Группа образов и их выражений, приведенная мной, далеко не исчерпывает всех сторон литературной схемы повестей, посвященных изображению битв, войн, нашествий. Да и те черты схемы, которые вошли в сделанный мною обзор, извлечены не из всех памятников этого типа. Настоящая статья есть лишь попытка разобрать и классифицировать художественный материал повествовательных произведений известного рода. Что касается до способа классификации, то он довольно механичен, и в некоторых ее частях замечается искусственность подбора. Начиная работу, я хотел исполнить ее по более широкому плану, например—она должна была представить источники приведенных образов. Но, по мере хода труда, я убедился, что первоначальный его план требует особого исследования иноязычных памятников и их славянских переводов, а это по многим условиям я не могу исполнить в настоящее время. <...>
Обзор привлеченных мною образов и выражений показывает, что схемы и формулы повестей воинского типа немногосложны и что развитие их шло довольно медленно. Многие из них пережили 6—7 веков почти без всякого изменения. Однообразное повторение и незначительность видоизменения повествовательного шаблона не может, однако, свидетельствовать о скудости поэтического творчества в древней письменности. В настоящее время, когда способы выражения человеческой мысли так умножились и развились в связи с изменением, культуры, мы имеем больший запас слов, выражений и образов, новые идеи дали жизнь новому литературному стилю. В средние века русской письменности внешность ее произведений была менее богата, мы имели меньше материала для выражения и поэтому дорожили им — отсюда повторение и некоторое однообразие схем и формул. Вообще я думаю, что пользование стереотипным шаблоном, довольно ограниченным в объеме и реальным только в первых своих проявлениях, есть общее свойство средних веков. Только одни национальности быстрее развивали внешность своих литературных произведений, другие медленнее отвыкали от привычных традиций. Медлительный характер жизни рассматриваемой литературной формы зависел отчасти от условий русской жизни до ее решительной европеизации в XVIII веке. Жизнь народа за эти века отличалась строгой консервативностью — все строилось по обычаю и преданиям старины, влагалось в выработанные ею рамки, чему способствовала национальная и религиозная исключительность Руси «старозаветной». Такой характер русской жизни отразился и на литературном творчестве в разнообразных его видах. Чисто внешней причиной стереотипирования форм является то обстоятельство, что большинство письменных памятников было в старину расклассифицировано по родству типов в сборниках определенного состава. Эти кодексы служили образцом литературной манеры для книжников, дополнявших их состав и подражавших им в новой работе. К ним относились как к сводам узаконенных литературных приемов.

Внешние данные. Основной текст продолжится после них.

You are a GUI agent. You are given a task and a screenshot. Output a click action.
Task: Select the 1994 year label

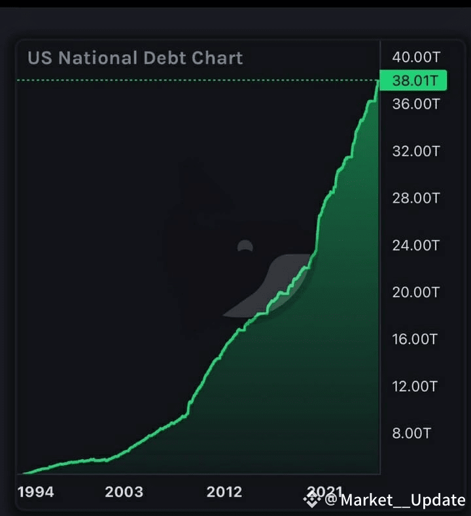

Что касается степени художественности схемы воинских повестей, то многие ее образы были созданы с истинным драматизмом и чувством меры. Особенно это можно сказать о характерной части этой схемы — о картине боя. Композиция ее не сложна, образов немного—но все они сделаны эпиграфически. Стиль ее — стиль надписи на древнем памятнике; краткая и сильная, передает она в немногих словах целую повесть человеческих волнений и страданий.
Орлов А. С. Об особенностях формы русских воинских повестей (кончая XVII в). М., 1902. С. 1 — 11, 28—50.